Shoulder arthritis causes pain, stiffness and loss of function. When this begins to interfere with quality of life, sleep and
leisure time activity, shoulder replacement is an option to regain comfort and function. As the cartilage between the ball and socket wears away, the bone-on-bone grinding can lead to erosion of the socket’s back wall, allowing the ball to slide out the back or subluxate. As this process progresses, the socket orientation is altered relative to the shoulder blade. This is called
retroversion which essentially means tilting backward. The figure to the right demonstrates this tilting in the B2 example where the head is resting not in the center, but on the back rim. This is a common feature of arthritic shoulders that must be corrected during shoulder replacement in order to guarantee restoring native anatomy to optimize shoulder function after surgery.

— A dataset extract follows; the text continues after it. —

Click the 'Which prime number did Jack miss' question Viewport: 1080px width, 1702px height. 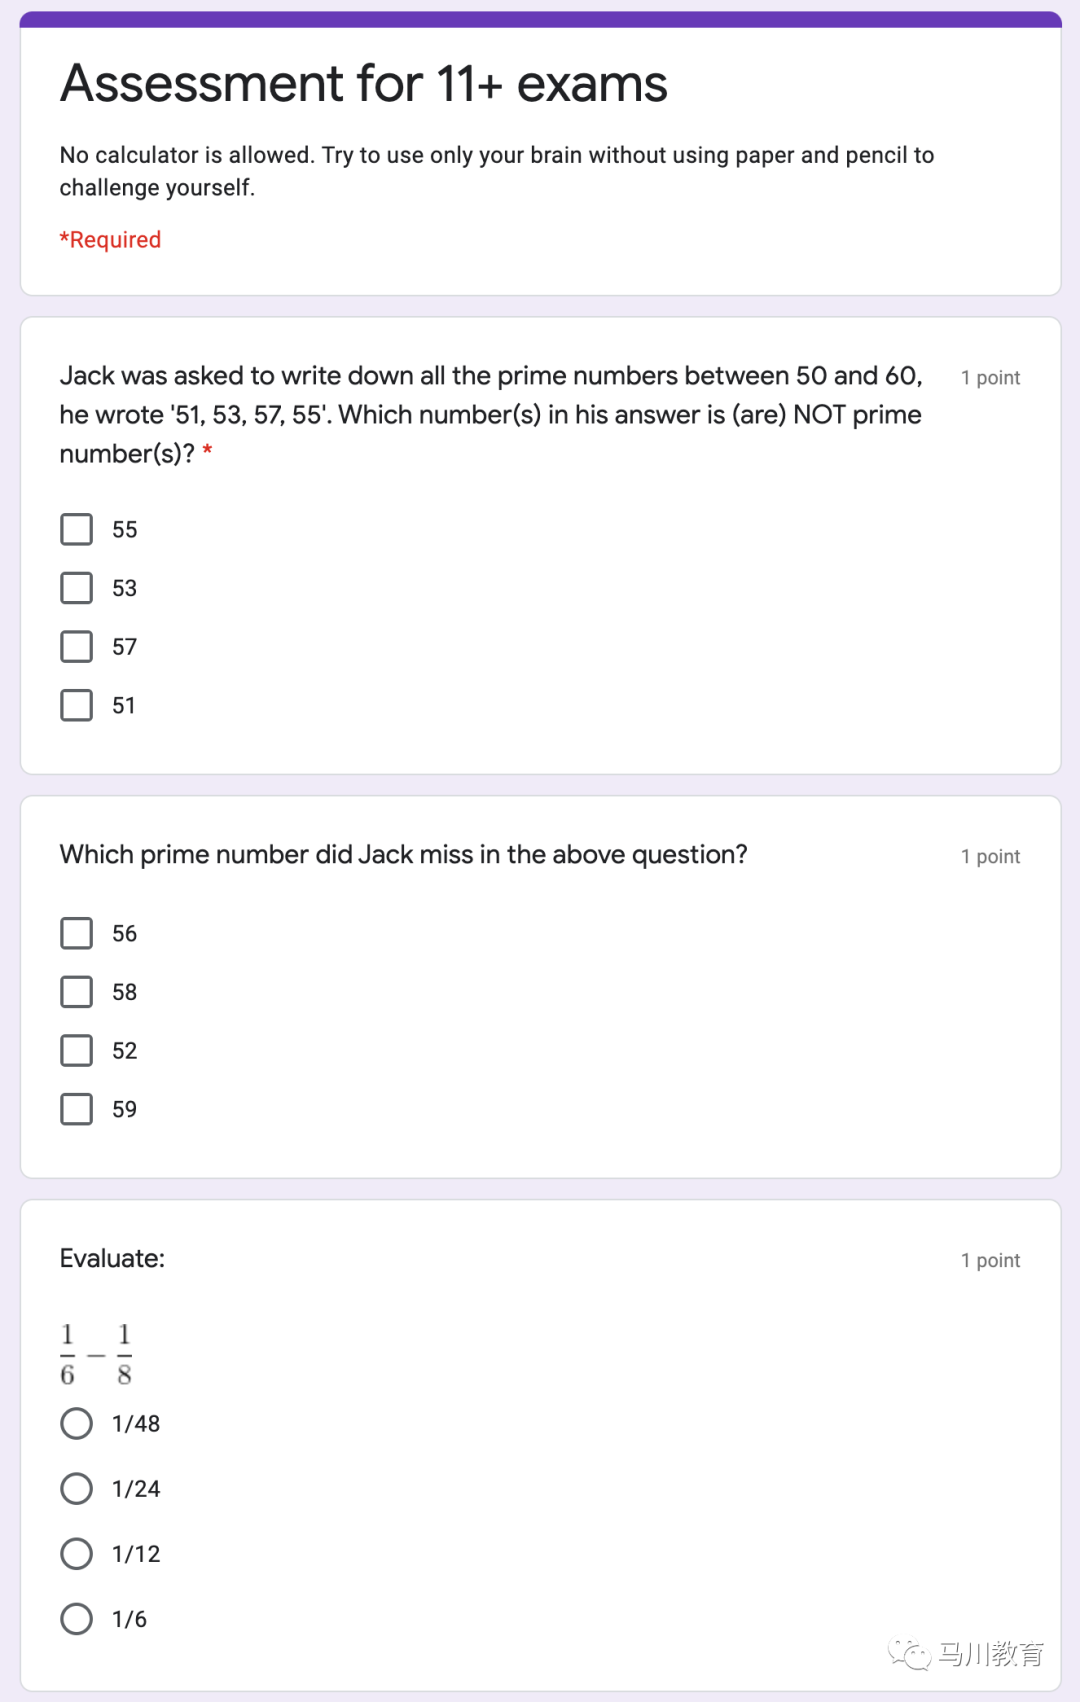(x=404, y=854)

Studies have shown that, even in expert hands, the ability of a shoulder surgeon to accurately restore socket orientation though bone preparation and implant choice is imperfect at best. Leaving the artificial socket in too much retroversion can lead to early and mid-term failure of shoulder replacements and potentially alter range of motion after surgery. Fortunately, modern technology can improve surgeons’ accuracy in implant selection and placement using a combination of 3D imaging technology, preoperative planning and intraoperative surgical navigation.
Dr. Moby Parsons has been involved in the design of one such system with Exactech, Inc., a shoulder replacement implant
company located in Gainesville, FL. As part of an international design team (pictured here) including surgeons and engineers from both the United States and France, Dr. Parsons has done extensive research and development to bring the GPS system to market and to Portsmouth Regional Hospital, the only hospital in the state to offer this revolutionary advancement in shoulder replacement.
GPS starts with a CT scan of the shoulder. This provides an exact replica of what each patients arthritic shoulder looks like. This scan is then imported into a preoperative planning software which allows the surgeon to virtually implant the properly selected socket prosthesis in the exact position and orientation that will best restore native anatomy, minimize bone loss and ensure solid fixation in the bone of the shoulder socket. This plan can then be taken to the operating room where the surgeon can use “intelligent” instruments with infrared trackers to navigate the surgery and replicate the plan with great accuracy. This is called navigation. The picture below demonstrates the workflow to the GPS procedure.
In the operating room, the surgeon has a computer mounted to the table which shows in real time how the bone should be prepared in order to ensure proper implant placement. Through a process called registration, boney landmarks are selected with probe that tells the computer where the patients shoulder socket is in space. Instruments used during the preparation including reamers and drills can be directed in real time on the computer screen to ensure that the implant is then placed exactly according to the plan. This essentially gives the surgeon x-ray vision during the case. The pictures to the left shows the preoperative plan for a specific patients arthritic shoulder. To the right and below is the navigation showing how the drill and reamers should be placed and angled to ensure proper position of the implant. GPS is the only current system to allow live navigation of the implant placement.
The consequences of improper implant placement are well documented in the shoulder literature with higher early failure of the implant through wear and loosening. GPS technology ensures better mechanics and implant fixation, particularly in more challenging cases where there is advanced wear. The example below shows a patient with a very narrowing glenoid vault who is undergoing a reverse shoulder replacement. As one can see, there is no room for error in the placement of the central post of the baseplate. The postoperative CT scan shows perfect placement. To achieve this without planning and navigation would purely a stroke of luck, something that neither surgeons or patients want to rely on when performing an operation where accuracy matters.
The Knee, Hip and Shoulder Center is proud to offer this technology with an expert design surgeon who has helped to develop and refine the system and validate it effectiveness. Dr. Parsons continues to work extensively on this platform which will bring new features in the future allowing range of motion modeling and better correlation of implant position with patient outcomes. Dr. Parsons recently moderated a panel at the New England Shoulder and Elbow Surgeons Annual Meeting on preoperative planning in shoulder replacement, hosting an international expert faculty in a discussion about the value of these advancements in shoulder replacement. Dr. Parsons work will be featured in several peer-reviewed publications and podium presentations at national and international meetings.